Screenshot grounding data:
((

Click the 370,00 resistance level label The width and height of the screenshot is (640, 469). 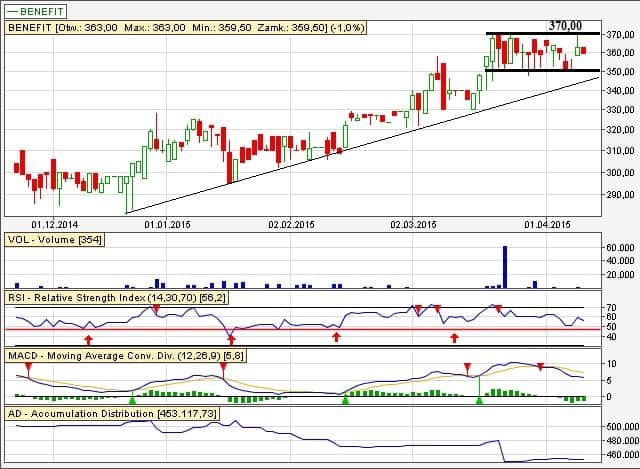tap(565, 25)
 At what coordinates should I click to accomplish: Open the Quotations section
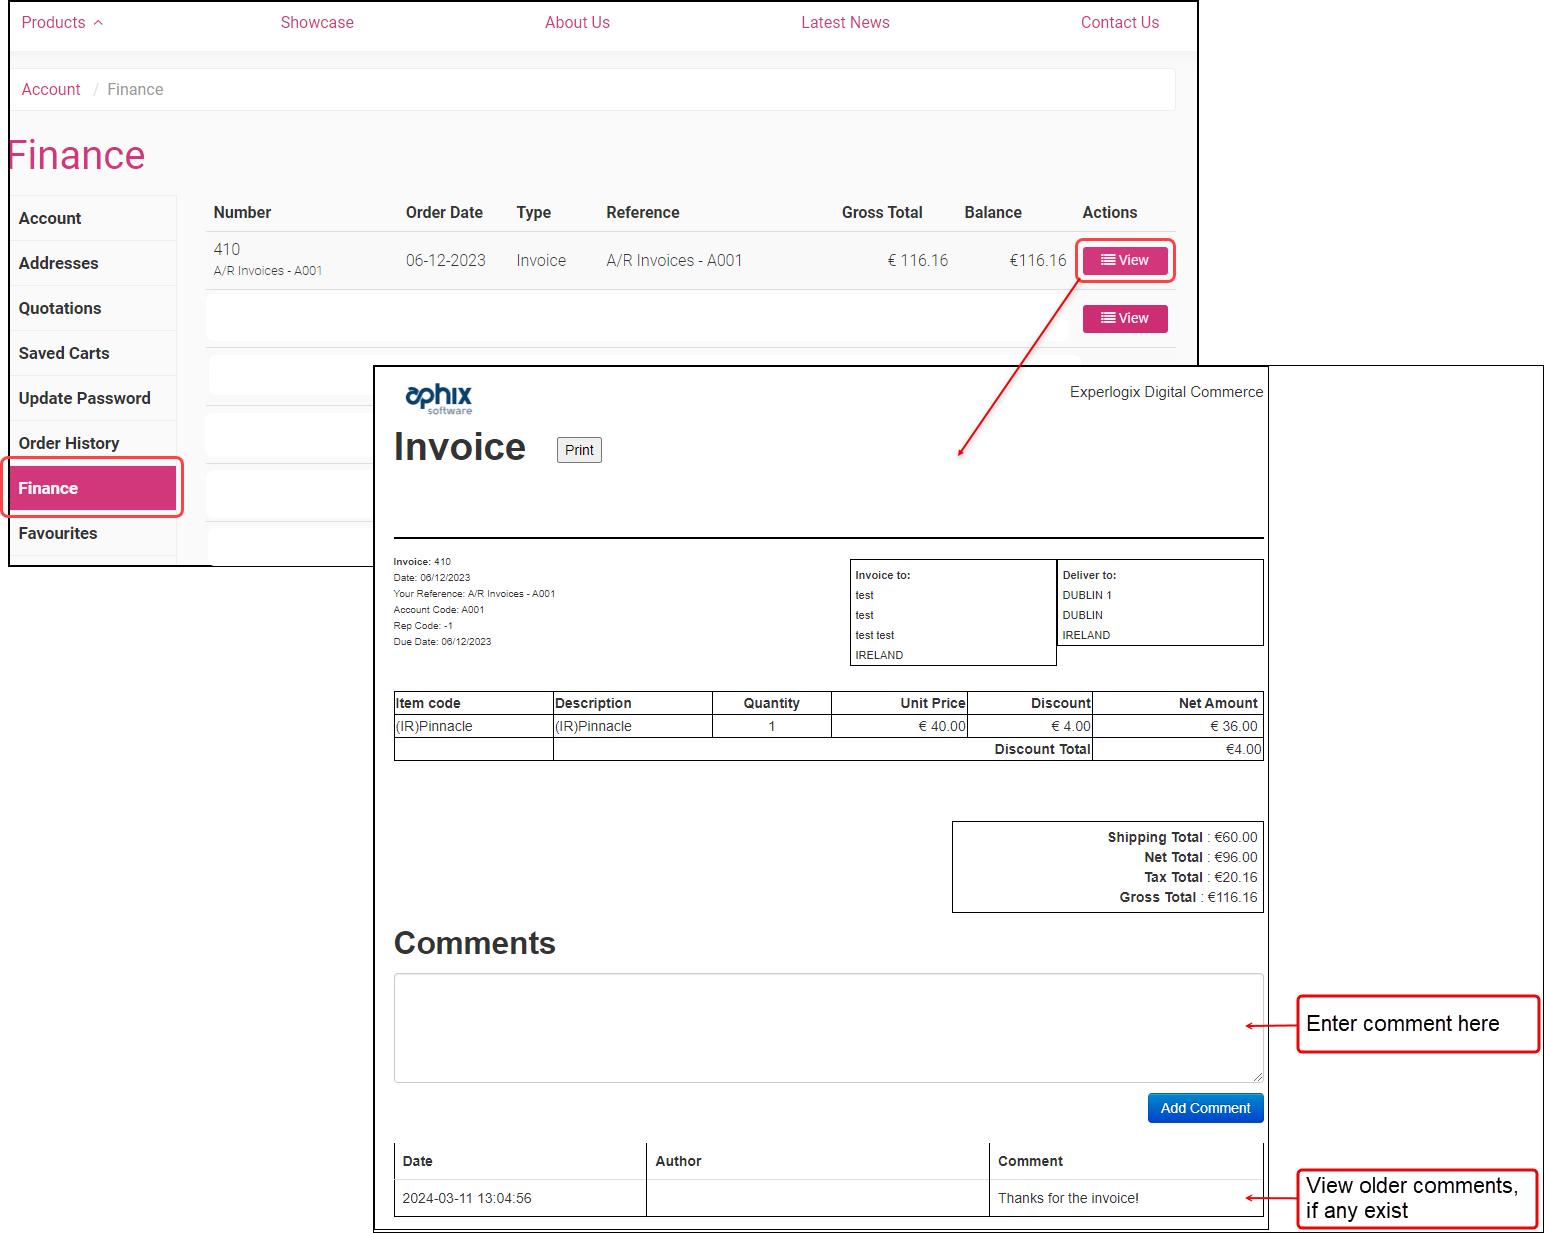(x=59, y=308)
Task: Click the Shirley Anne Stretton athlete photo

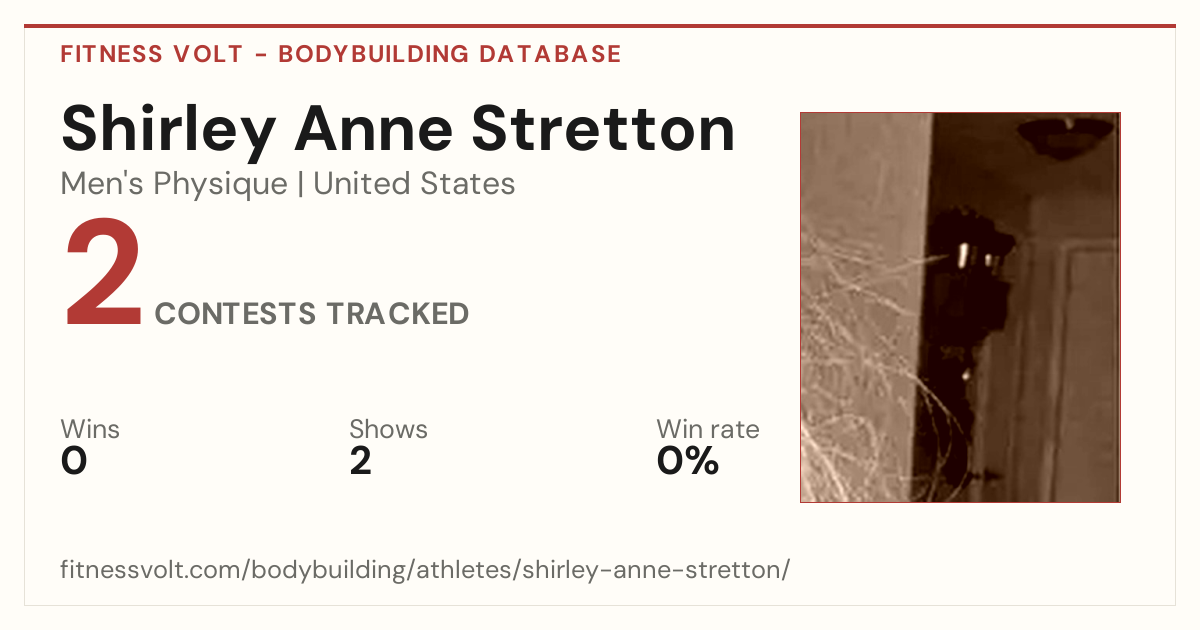Action: 960,307
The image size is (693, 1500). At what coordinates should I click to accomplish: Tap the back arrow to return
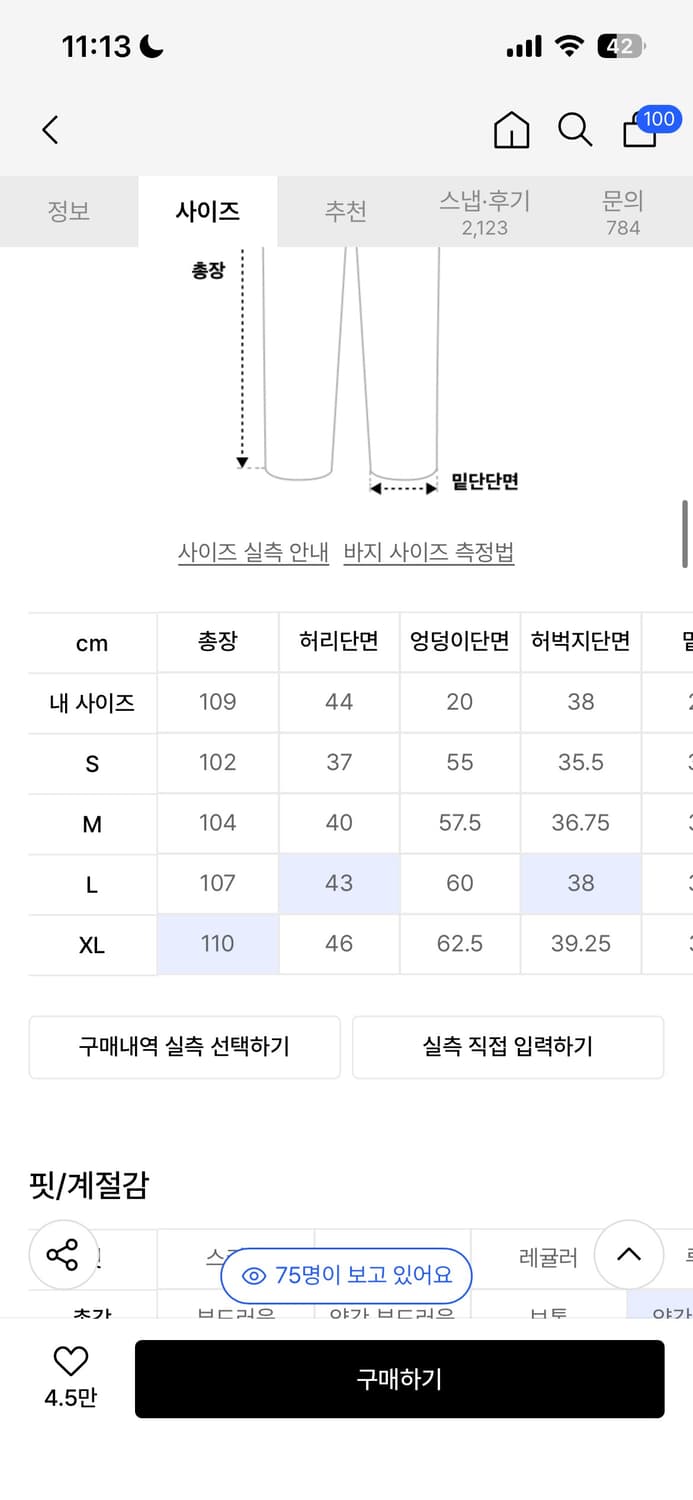point(50,130)
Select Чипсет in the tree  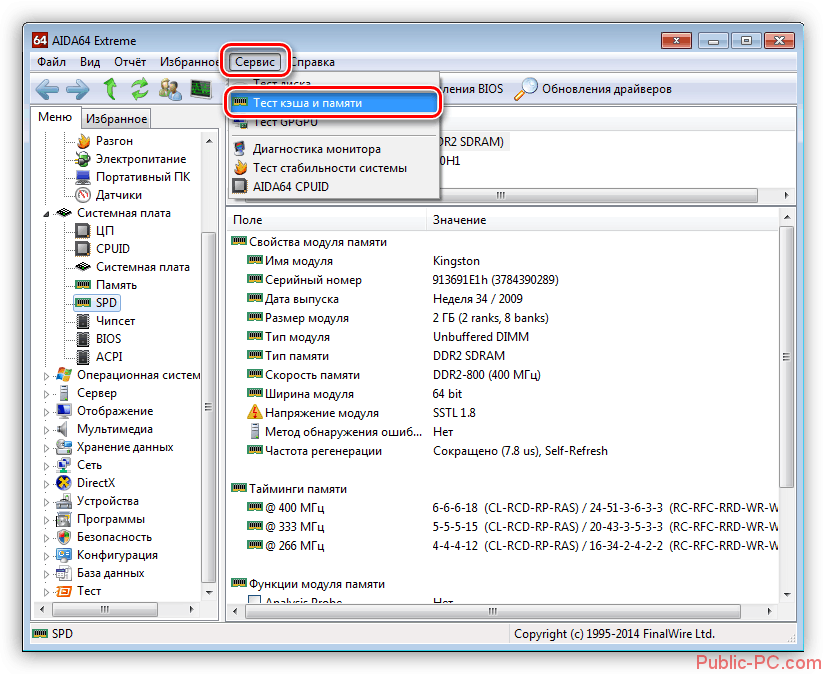[115, 321]
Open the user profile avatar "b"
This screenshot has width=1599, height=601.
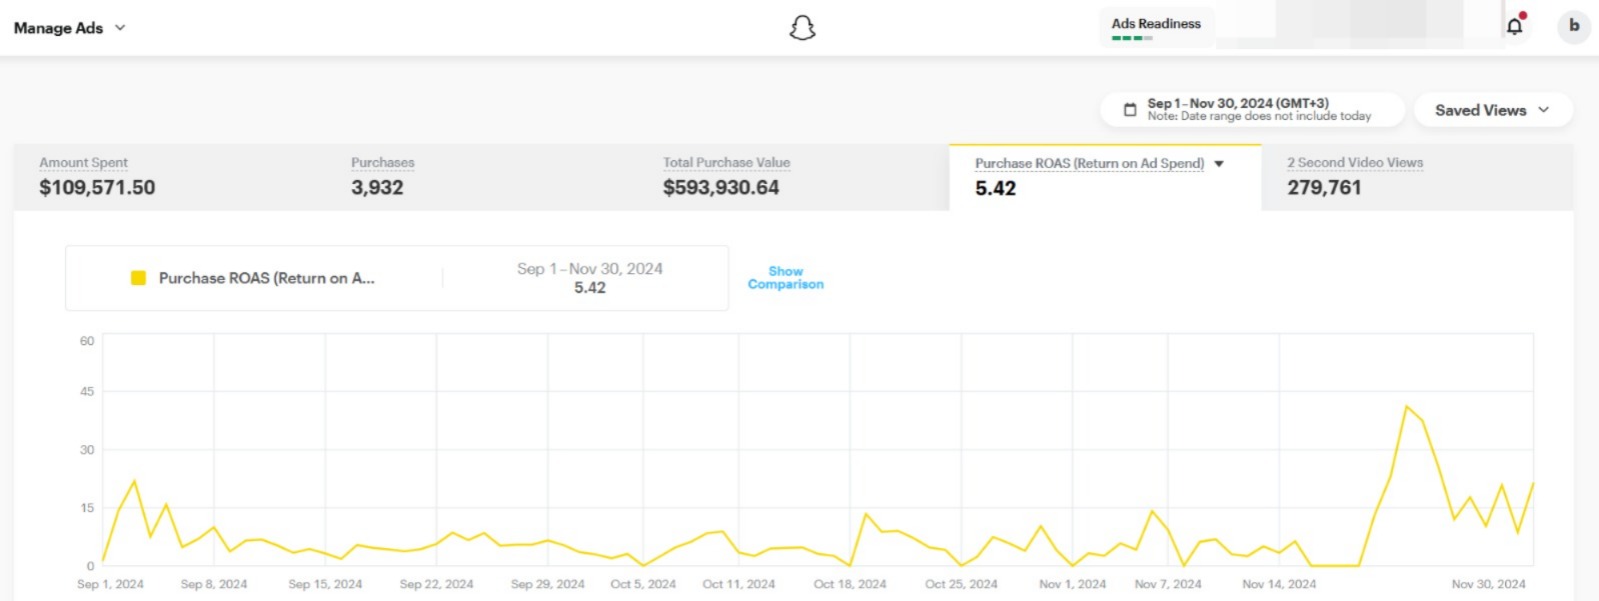click(x=1573, y=26)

))

Return verbatim every line from the one holding "Open the user" to the end of the records above. Do not copy the pictures.

## Response
Open the user profile avatar "b"
This screenshot has width=1599, height=601.
click(x=1573, y=26)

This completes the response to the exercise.